Commentary

Airport Band-Aid

Port Authority rejects deal to really reduce air travel delays

December 20, 2007 — TRANSPORTATION Secretary Mary Peters yesterday announced a plan to cut delays at New York’s airports – but this “solution” just puts a Band-Aid on a severed artery: It might help a little bit, but doesn’t fix the problem.

The Transportation Department’s main fix is to ask airlines to move a few flights out of the busiest peaks at JFK and Newark; it may also hold auctions to allocate the rights to use any new capacity that can be squeezed out of these airports in the future.

In short, the plan leaves today’s cockamamie system intact – and so sends all the wrong signals to airlines and passengers about how to make the best (most economically productive) use of these airports’ valuable capacity.

We should start by asking why all three major New York airports (JFK, LaGuardia and Newark) are overloaded with planes at certain hours of each day. The answer: Airlines knowingly schedule more flights than the airports and air-traffic-control system can safely handle, guaranteeing passengers will be stuck on the tarmac.

To compete on frequency of service over the last five years, airlines have added flights and substituted smaller planes for larger ones.

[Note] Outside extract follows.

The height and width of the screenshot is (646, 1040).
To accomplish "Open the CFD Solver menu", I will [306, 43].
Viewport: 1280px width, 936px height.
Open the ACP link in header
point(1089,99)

JFK is the worst: Flights by planes with fewer than 100 seats having risen 128 percent.

Sure, passengers like more flight choices – but the result at capacity-constrained airports is ever-increasing delays.

The Port Authority, which runs all three airports, contributes to the problem because of how it charges to use the runways – namely, fees based on each plane’s weight. Despite using the same time and resources for a take-off, a 35-seat regional jet pays just $181, while a 767 carrying perhaps 250 people pays $1,600

And those fees are the same at peak periods and off-peak times.

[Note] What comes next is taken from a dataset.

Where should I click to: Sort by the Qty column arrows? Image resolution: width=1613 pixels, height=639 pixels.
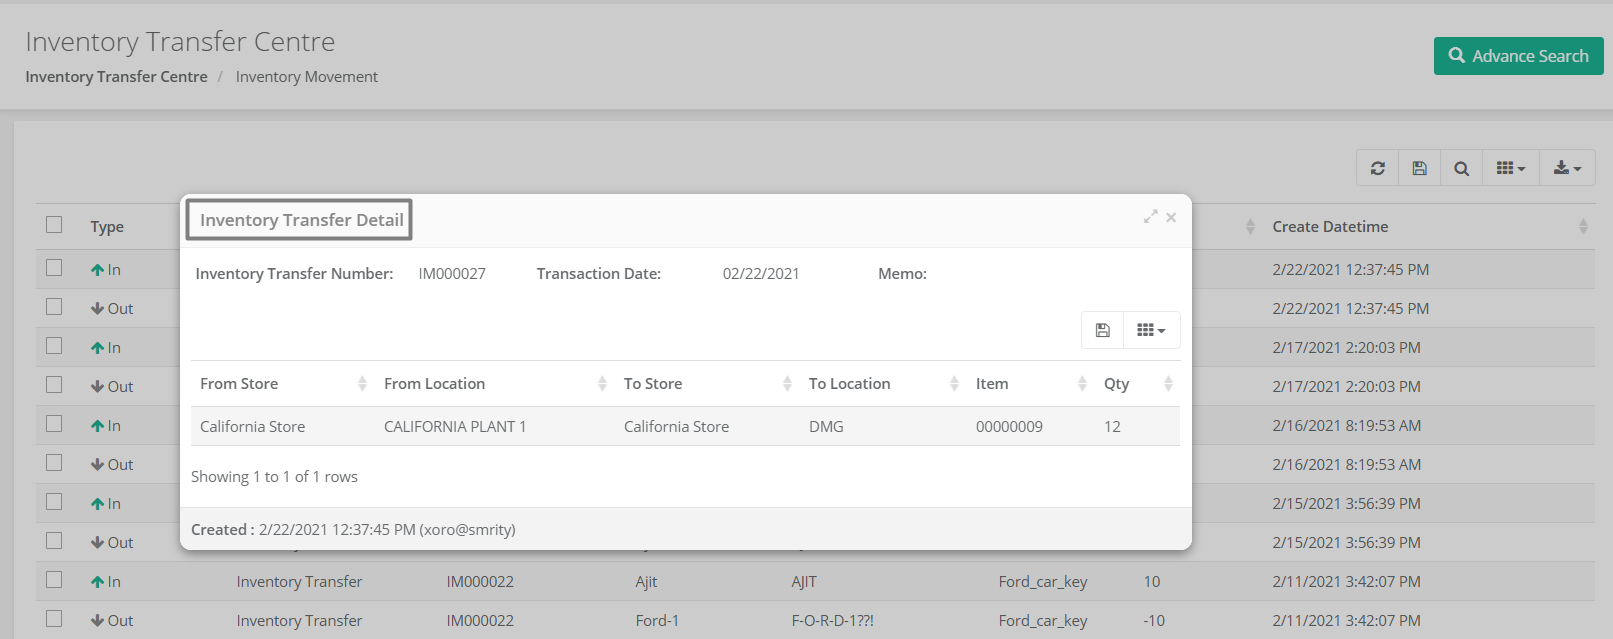[1168, 384]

What if the fees were instead based on how popular (i.e., congested) each time period is?

If the charge for taking off from JFK during evening rush hours were $2,000, the added cost for a 767 would average less than $2 per passenger. But the extra cost for the 30 people on the 35-passenger regional jet would be $52 each. Passengers and airlines would want that flight moved to a cheaper, less busy hour – making room for the 767 and reducing delays. This approach is called airport congestion pricing.

Transportation Secretary Peters wants congestion pricing. But the Port Authority made it clear that it did not – and she lacks authority to force a change.

In a major study released this week, the Reason Foundation urges the Port Authority to take a fresh look at congestion pricing. The report presents evidence that, under this system, airlines would move many flights out of peak periods and use larger planes on other flights – reversing the trend toward more flights on smaller planes, which has helped usher in these delays.

It’s important to realize that this reform would not cut back on total passenger volume at the NY airports to reduce delays. Rather, it would shift passengers out of those hourly, small-jet flights to Boston and Chicago (which would be significantly more expensive) to less-frequent flights on larger jets.

By contrast, the new federal plan does cut back on flights – reducing passenger numbers and thus harming the New York area’s economy.

The airlines – which oppose congestion pricing – have cleverly, but wrongly, argued the reverse. By claiming that congestion pricing would reduce passenger throughput, they’ve managed to convince New York and New Jersey business and political leaders that it’s a bad idea.

The airlines do have one valid concern – the fear that the Port Authority would divert new revenues from congestion pricing to non-airport projects. But the way to address this is to set up a “lockbox” to ensure that all these revenues go to projects that expand the airport’s runway throughput.

Then congestion pricing would not end up as a “tax” on air travel, but as a tool to eliminate delays. It would motivate airlines to make the highest and best use of runway capacity, while generating the funding to expand capacity.

The new federal plan won’t significantly reduce delays: You’ll still be stuck in the terminal or on the tarmac.

The Port Authority can change that by making airlines face real consequences for over-scheduling and using those fees to create a fund that can pay for needed capacity expansions. But until the PA changes course, flights in and out of New York will still be hours late.